Failure of this fusion may occur with in utero exposure to estrogens or progestins. Hypospadias is classified in severity according to the location of the failed fusion. Most cases of hypospadias are distal (ie, glanular or coronal). More proximal cases (ie, penile shaft, penoscrotal, or perineal hypospadias) may necessitate extensive and staged reconstructive efforts. The goal of treatment is to provide a functional penis that allows the boy to void while standing and deposit semen in the vagina.
It is critical that boys with hypospadias are not circumcised in the newborn nursery; the extra foreskin may be used for reconstruction. Penoscrotal and perineal hypospadias are evidence of feminization and may indicate a need an evaluation for disorder of sexual differentiation. 
Epispadias is rare, occurring in 1 in 120,000 males. This pathologic variant results from failure of the genital tubercle to migrate appropriately in the fifth week of gestation. As a result, the urethral meatus is on the dorsum of the penis or at the penopubic junction. Proximal epispadias is often associated with incontinence and dorsal chordee. Severe epispadias may be associated with bladder exstrophy. Cosmesis is good with urethroplasty and correction of chordee, but continence is difficult to achieve surgically. 
Posterior urethral valves
Posterior urethral valves are thin membranes of mucosa in the distal prostatic urethra that cause varying degrees of obstruction when the child voids. They occur in 1 in 8,000 to 25,000 live births and are responsible for 10% of in utero diagnoses of obstructive uropathy. Antenatal ultrasonography is usually helpful in identifying clinically significant cases of posterior urethral valves, revealing a constellation of oligohydramnios, thickened bladder wall, full bladder, dilated posterior urethra, and bilateral hydroureteronephrosis.

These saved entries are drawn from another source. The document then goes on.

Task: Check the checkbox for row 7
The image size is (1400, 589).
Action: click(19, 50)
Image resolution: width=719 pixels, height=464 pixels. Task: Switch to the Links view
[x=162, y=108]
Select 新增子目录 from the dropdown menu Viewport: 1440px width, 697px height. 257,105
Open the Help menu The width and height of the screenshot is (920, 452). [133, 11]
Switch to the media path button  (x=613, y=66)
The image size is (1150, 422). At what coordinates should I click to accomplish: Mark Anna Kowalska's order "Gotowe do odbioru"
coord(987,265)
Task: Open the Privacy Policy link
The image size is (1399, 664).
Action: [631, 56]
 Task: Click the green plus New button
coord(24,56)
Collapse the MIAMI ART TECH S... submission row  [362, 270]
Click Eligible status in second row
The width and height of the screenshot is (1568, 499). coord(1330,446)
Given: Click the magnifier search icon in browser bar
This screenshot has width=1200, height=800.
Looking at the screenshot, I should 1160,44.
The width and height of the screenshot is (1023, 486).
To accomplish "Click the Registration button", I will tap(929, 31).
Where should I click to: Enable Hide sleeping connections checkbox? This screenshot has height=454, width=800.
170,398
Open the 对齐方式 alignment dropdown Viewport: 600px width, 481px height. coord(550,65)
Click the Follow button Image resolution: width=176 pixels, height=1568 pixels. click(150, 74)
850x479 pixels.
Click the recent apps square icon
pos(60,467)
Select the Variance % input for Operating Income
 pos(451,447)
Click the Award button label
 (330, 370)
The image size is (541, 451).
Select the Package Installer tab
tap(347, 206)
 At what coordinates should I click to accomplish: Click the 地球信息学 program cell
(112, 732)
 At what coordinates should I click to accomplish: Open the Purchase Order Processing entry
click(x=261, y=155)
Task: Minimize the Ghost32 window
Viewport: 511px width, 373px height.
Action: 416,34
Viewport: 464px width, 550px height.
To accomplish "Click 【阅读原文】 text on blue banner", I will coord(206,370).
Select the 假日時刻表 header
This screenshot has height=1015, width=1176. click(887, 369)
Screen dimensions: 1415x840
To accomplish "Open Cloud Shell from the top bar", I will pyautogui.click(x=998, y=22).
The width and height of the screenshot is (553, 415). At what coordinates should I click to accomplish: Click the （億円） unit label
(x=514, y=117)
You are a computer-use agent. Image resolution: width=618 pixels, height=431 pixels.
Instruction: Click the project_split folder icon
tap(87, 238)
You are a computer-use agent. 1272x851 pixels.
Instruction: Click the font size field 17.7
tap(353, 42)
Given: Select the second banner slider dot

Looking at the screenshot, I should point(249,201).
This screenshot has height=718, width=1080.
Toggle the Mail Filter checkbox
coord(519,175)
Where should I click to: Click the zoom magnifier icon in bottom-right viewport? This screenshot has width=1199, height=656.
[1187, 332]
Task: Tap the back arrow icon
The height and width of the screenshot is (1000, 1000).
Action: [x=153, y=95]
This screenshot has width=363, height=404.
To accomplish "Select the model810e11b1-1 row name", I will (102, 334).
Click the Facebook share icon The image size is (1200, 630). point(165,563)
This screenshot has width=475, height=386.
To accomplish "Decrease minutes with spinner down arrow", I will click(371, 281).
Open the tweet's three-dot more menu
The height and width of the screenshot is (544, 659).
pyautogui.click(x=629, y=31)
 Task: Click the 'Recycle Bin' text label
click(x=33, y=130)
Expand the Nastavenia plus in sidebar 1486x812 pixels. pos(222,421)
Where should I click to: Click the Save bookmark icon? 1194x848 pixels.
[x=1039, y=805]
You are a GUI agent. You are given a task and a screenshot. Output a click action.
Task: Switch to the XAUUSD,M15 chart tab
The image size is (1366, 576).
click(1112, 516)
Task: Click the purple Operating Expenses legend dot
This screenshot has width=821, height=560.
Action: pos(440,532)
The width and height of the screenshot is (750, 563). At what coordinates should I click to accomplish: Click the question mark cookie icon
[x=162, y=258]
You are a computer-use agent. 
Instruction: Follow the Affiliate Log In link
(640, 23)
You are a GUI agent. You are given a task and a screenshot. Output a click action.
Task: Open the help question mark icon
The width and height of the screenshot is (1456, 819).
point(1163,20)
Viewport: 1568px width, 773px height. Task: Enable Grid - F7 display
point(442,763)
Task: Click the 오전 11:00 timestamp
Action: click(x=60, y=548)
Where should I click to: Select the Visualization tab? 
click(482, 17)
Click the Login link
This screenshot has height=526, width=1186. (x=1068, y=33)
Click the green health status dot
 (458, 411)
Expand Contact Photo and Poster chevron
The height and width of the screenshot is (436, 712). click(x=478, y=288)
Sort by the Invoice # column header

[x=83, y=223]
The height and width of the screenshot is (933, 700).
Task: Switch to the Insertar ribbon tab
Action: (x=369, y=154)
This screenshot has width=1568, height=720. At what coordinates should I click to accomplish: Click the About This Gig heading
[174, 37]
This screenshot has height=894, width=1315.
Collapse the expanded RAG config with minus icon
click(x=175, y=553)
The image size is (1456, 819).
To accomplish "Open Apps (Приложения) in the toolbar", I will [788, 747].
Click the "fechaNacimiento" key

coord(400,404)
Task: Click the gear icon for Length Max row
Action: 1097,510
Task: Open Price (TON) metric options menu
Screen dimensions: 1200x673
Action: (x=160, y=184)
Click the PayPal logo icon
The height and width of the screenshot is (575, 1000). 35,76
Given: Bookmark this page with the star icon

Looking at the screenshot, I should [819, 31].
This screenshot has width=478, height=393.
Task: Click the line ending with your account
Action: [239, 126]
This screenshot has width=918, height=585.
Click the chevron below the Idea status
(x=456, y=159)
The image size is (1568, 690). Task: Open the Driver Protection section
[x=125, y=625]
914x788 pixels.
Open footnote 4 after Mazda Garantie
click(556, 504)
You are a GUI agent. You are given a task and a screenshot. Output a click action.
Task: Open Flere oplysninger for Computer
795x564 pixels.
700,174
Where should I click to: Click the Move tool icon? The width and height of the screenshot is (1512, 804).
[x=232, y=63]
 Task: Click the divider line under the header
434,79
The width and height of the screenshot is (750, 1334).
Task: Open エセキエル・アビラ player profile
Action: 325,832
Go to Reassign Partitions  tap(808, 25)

Management involves early drainage of the bladder, ablation of valves, and long-term management of bladder dysfunction and renal failure. Roughly 30% of boys progress to end-stage renal disease. 
Anterior urethral valves
Anterior urethral valves are far less common than posterior urethral valves. Unlike posterior urethral valves, they tend to manifest later in childhood, often with voiding symptoms or infection, and they have fewer long-term sequelae of hydronephrosis and renal failure. Typically, an anterior urethral valve is not a true valve but, rather, a diverticulum in the spongy urethra that balloons under the pressure of micturition; the distal edge of this diverticulum causes obstruction of the urethral lumen.
Anterior urethral valves can be managed with transurethral ablation, but if they are associated with a large diverticulum, open excision may be necessary.